Daily update 5/26 Earnings

Pause day.  Is it the pause that refreshes or reverses?

That was a very narrow range today.  I would say the market earned a rest.  Besides  nobody know what to do here anyway.  The breadth was slightly positive, but 56% of the volume was in down stocks.  That would indicate a touch of distribution.  The volume was light as most people were sitting around waiting to see what happens.  New highs dropped down considerably to 82.  Not exactly a sign of confidence by the bulls.

The resistance line held the market in check today.  The futures are still pretty extended from the 20 SMA.  Will the bulls be ready to push prices higher tomorrow?

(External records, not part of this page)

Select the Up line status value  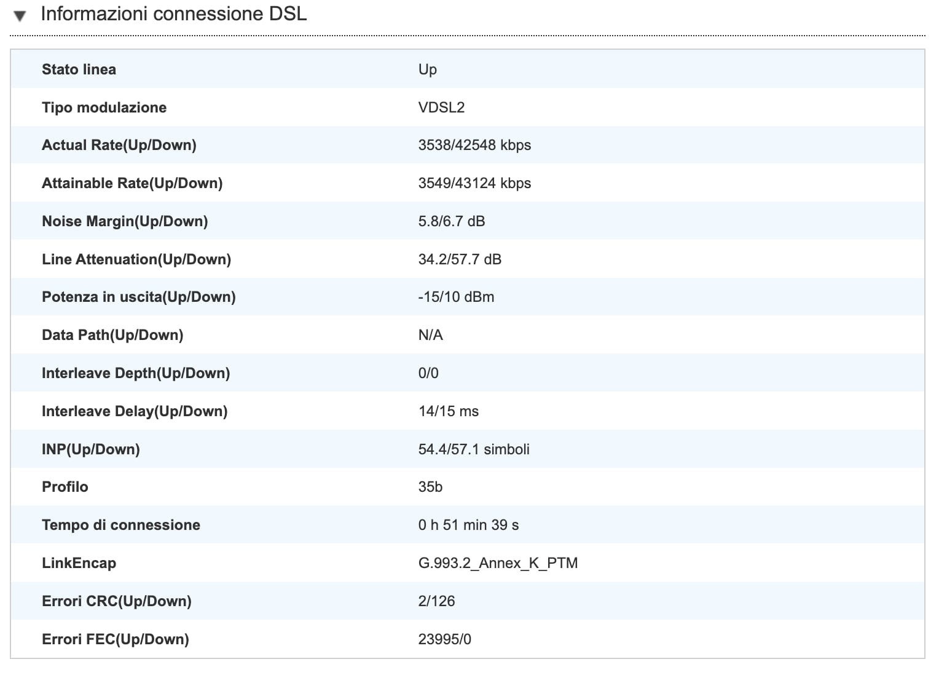427,69
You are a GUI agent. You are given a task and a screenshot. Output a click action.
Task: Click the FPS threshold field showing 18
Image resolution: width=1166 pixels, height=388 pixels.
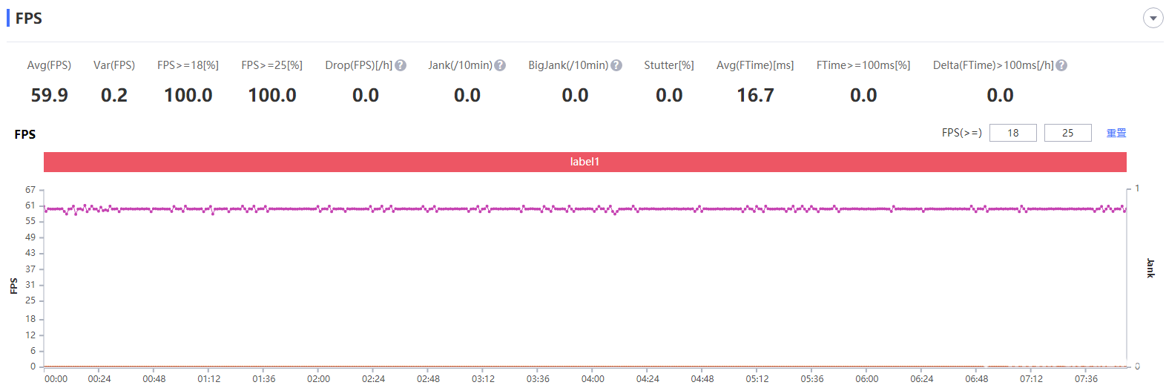point(1012,133)
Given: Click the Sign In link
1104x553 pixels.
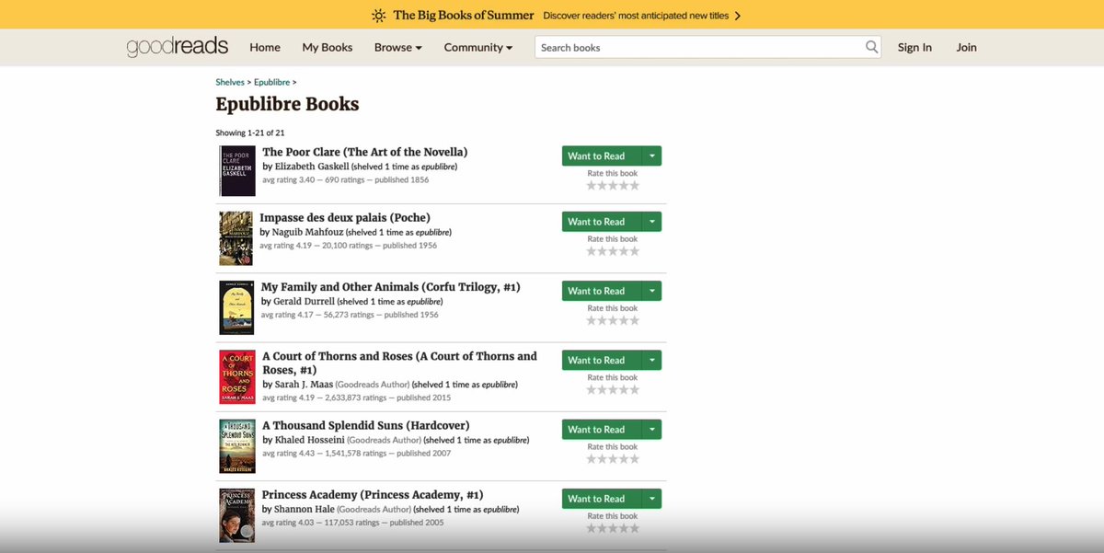Looking at the screenshot, I should pyautogui.click(x=914, y=47).
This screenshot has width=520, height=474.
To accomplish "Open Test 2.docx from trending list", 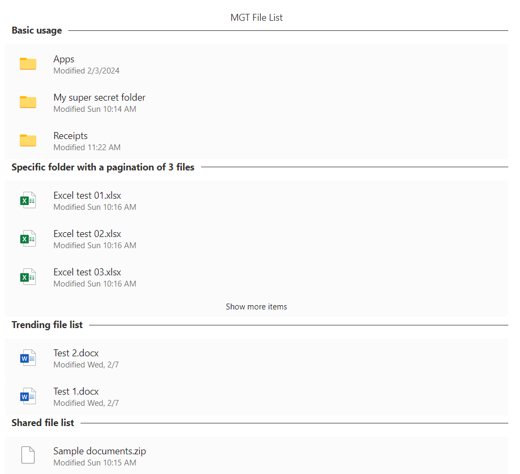I will (x=76, y=353).
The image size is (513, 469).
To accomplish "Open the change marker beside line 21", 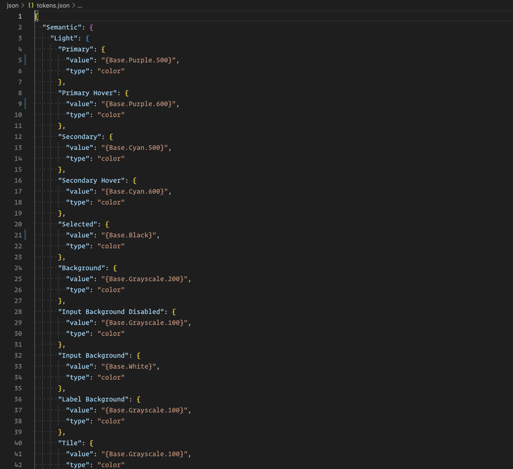I will pos(25,235).
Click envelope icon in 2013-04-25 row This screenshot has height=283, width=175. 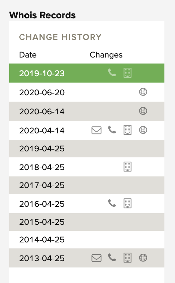[x=97, y=258]
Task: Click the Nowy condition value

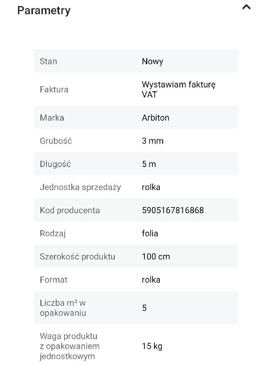Action: pyautogui.click(x=152, y=61)
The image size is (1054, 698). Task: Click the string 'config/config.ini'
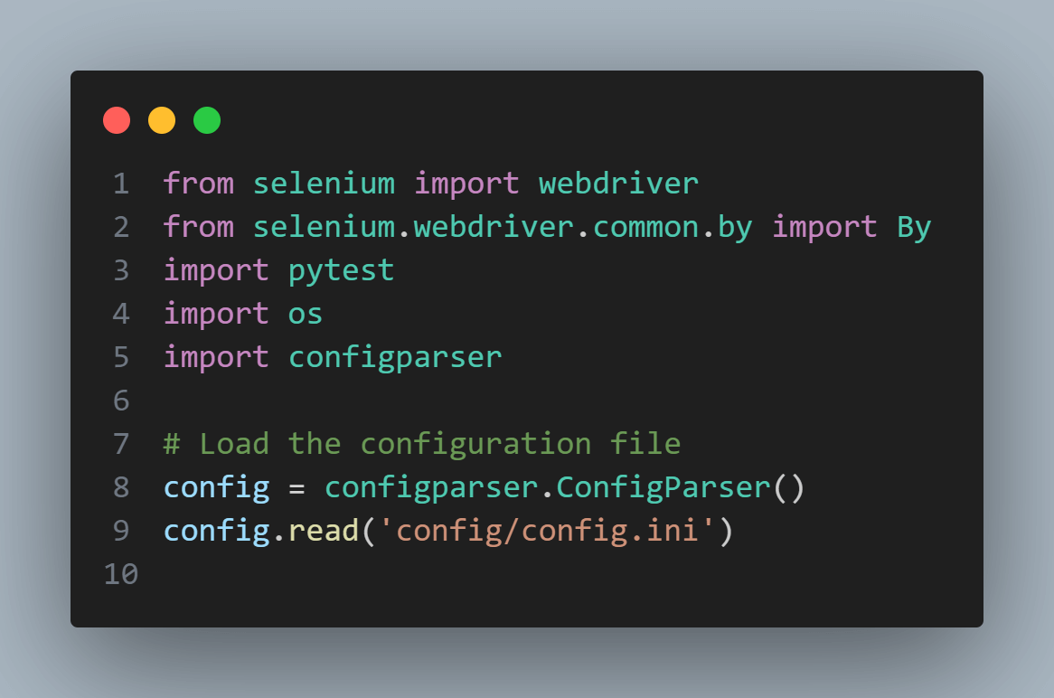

The green count increased a tad today, but remains below overbought.

There is more room above for testing the April high.  However, at this time I don't see anything that suggests the market is getting ready to burst forth on the upside.  The FED is out shouting from the roof tops they might raise rates soon.  At the same time billionaire investors Gross, Gundlach, Soros, Icahn, and Druckenmiller are all shouting from the roof tops the &*^% may be about to hit the fan.  The economy is clearly struggling and could easily fall into a recession in the next few months without a rate hike.  Valuations are sky high and earnings are awful.  Who exactly is going to pile in here to push stock prices to new highs and beyond?

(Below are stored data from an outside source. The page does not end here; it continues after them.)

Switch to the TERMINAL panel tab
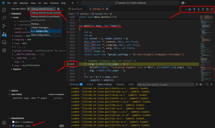Screen dimensions: 215x128 click(x=120, y=84)
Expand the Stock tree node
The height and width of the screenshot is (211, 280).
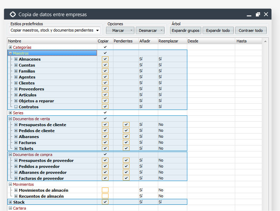[11, 202]
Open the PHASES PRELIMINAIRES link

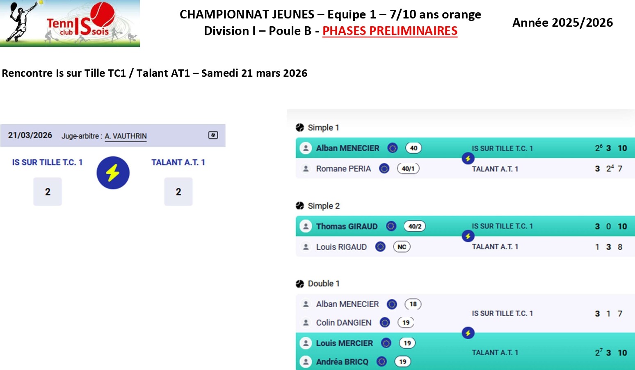(x=390, y=31)
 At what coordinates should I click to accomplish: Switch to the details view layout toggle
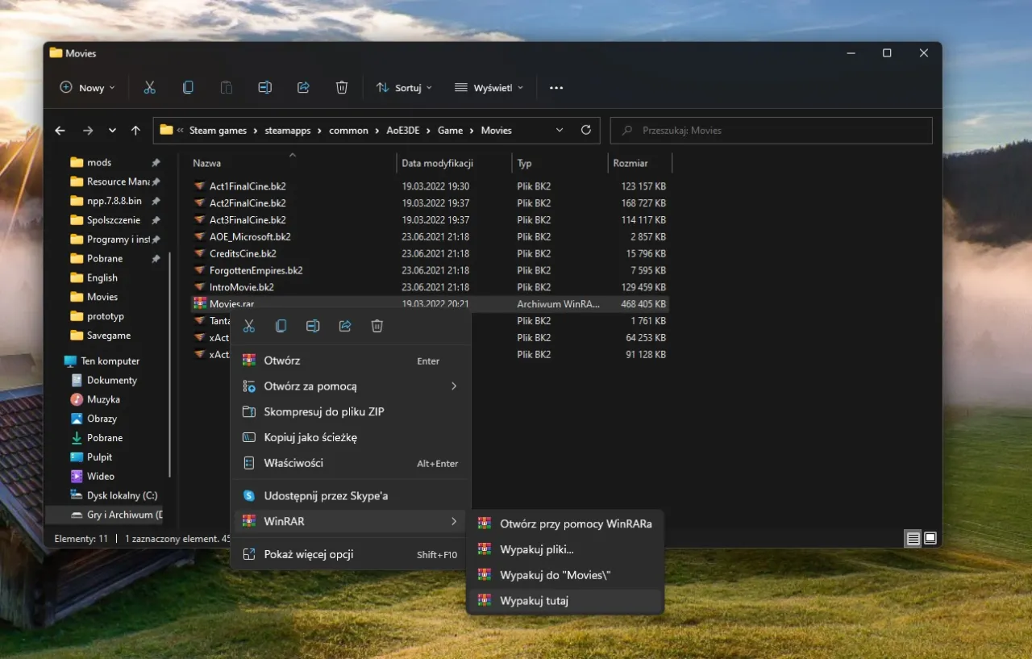(913, 538)
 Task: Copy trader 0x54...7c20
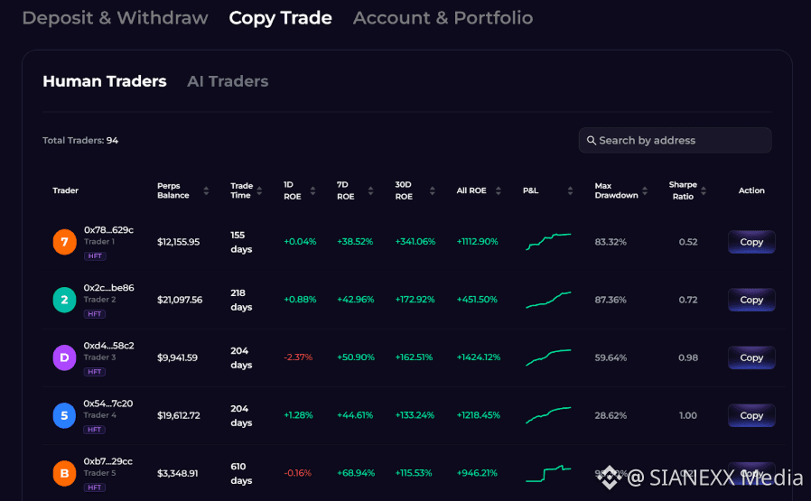[751, 415]
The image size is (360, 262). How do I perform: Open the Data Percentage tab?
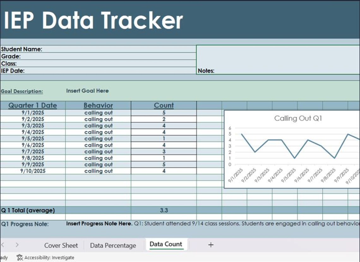pyautogui.click(x=113, y=245)
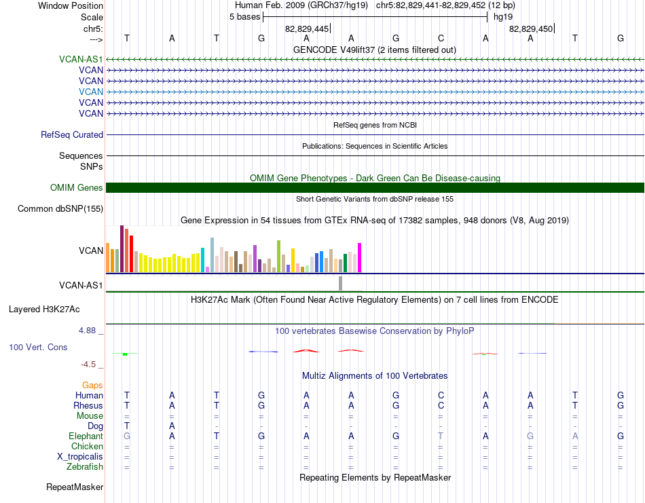
Task: Click the Zebrafish species row label
Action: pos(85,466)
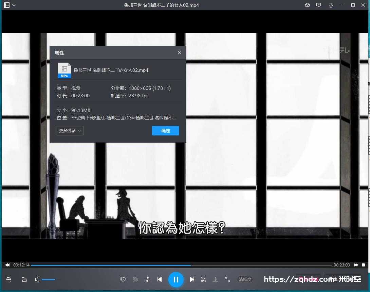Click the stop button right of seek bar

363,265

Interesting article on earnings. Mind The Gap: How The Bull Market Lost Sight Of Earnings

Since October 1, 2011, the S&P 500 has risen 82% on the heels of strong earnings growth.  Let’s start over. Since October 1, 2011, the S&P 500 has risen 82% on the heels of a 0.75% decline in earnings. The price to earnings ratio over that time period has risen 83%, with price gains contributing 99% to the increase.

So prices have risen substantially, while earnings have actually fallen. The chart below highlights the growing gap between earnings growth (or lack there of) and the S&P 500.
Growth of the S&P 500 P/E and its Components since 2011

That is not exactly the normal Wall Street line is it.  I have even seen some pundits proclaiming valuation is not high at all.  Yeah, and I have a great piece of land you might be interested in.

This one has some data on the latest quarter now that most earnings are in.  Earnings fall at fastest rate since the Great Recession

A full 98.4% of S&P 500 companies have now reported through early Thursday, and profit measured by earnings per share is down 7% from a year ago, according to FactSet. On the heels of a 3.2% decline in the fourth quarter, that marks the fourth straight quarter of year-over-year earnings declines, and it was the biggest drop since the third quarter of 2009.

Against a background of low oil prices, energy was the worst performer, with a staggering 108% decline for the quarter, according to FactSet. Many energy companies posted heavy losses for the quarter, several defaulted on their debt, and some were forced into bankruptcy. The materials subsector was second weakest with a 14.5 % decline, followed by the financial sector, which was down 12.2%.

There is a lot more information in that article.  That 12% drop in financial sector earnings is very important.  Credit standards have been tightening for a while now.  The drop in earnings suggest that will continue.  Tightening credit is usually the trigger for recessions.  The recession warning flag is still flying.  I see no data suggesting the need to take it down.  I will keep watching though.

An aggressive retest is a term I made up so maybe I should explain it a little.  After a big move there is a counter trend move that lasts long enough to call into question whether the prior trend is still in force.  Then there is a rapid move back to the prior support or resistance area.  A large part of the rapid move is caused by traders that were fading the prior trend getting stopped out.  Since traders are unsure whether the prior trend is still in force they are not all that excited about chasing price in the direction of the prior trend.   The indecision usually causes the market to stop and often reverse.  Simple psychology.